General information
- Location: Kashimira, Mira Road East Mira-Bhayandar, Maharashtra 401107 India
- Coordinates: 19°16′17″N 72°52′54″E﻿ / ﻿19.2715°N 72.8816°E
- Owner: Mumbai Metropolitan Region Development Authority
- Operator: Maha Mumbai Metro Operation Corporation Ltd.
- Line: Line 9;
- Platforms: 2 side platforms
- Tracks: 2

Construction
- Structure type: Elevated
- Accessible: Yes

Other information
- Station code: 903

History
- Opened: 7 April 2026; 4 months ago
Services
| Preceding station | Mumbai Metro |  |  | Following station |
| Kashigaon towards Subhash Chandra Bose Stadium |  | Line 9 |  | Pandurang Wadi towards Dahisar (East) |

Location

= Miragaon metro station =

Mumbai Metro Red Line station in Mira-Bhayandar

Miragaon is an elevated metro station on the Red Line of the Mumbai Metro, located in Kashimira, Mira-Bhayandar, Maharashtra, India. The station is owned by the Mumbai Metropolitan Region Development Authority (MMRDA) and was opened to the public on 7 April 2026 as part of Phase 1 of Line 9. A future interchange with the Green Line (Line 10) is proposed at this station, which will connect to Gaimukh and Shivaji Chowk (Mira Road).

== History ==
The station was constructed by J Kumar Infraprojects as part of a ₹1998 crore contract awarded by MMRDA in September 2019 for the design and construction of Line 9 and Line 7A.
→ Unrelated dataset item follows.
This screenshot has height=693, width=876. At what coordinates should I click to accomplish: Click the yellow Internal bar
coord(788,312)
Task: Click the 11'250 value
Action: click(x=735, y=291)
Miragaon was opened on 7 April 2026, when Phase 1 of Line 9 was inaugurated by Chief Minister Devendra Fadnavis along with Deputy Chief Ministers Eknath Shinde and Sunetra Pawar. Commercial services began on 8 April 2026.

=== Power and signalling system ===
Like all other stations on the Mumbai Metro, Miragaon uses a 25,000 volt AC power system by "overhead catenary" to operate the trains. The station uses the Alstom Urbalis 400 communications-based train control (CBTC) signalling system.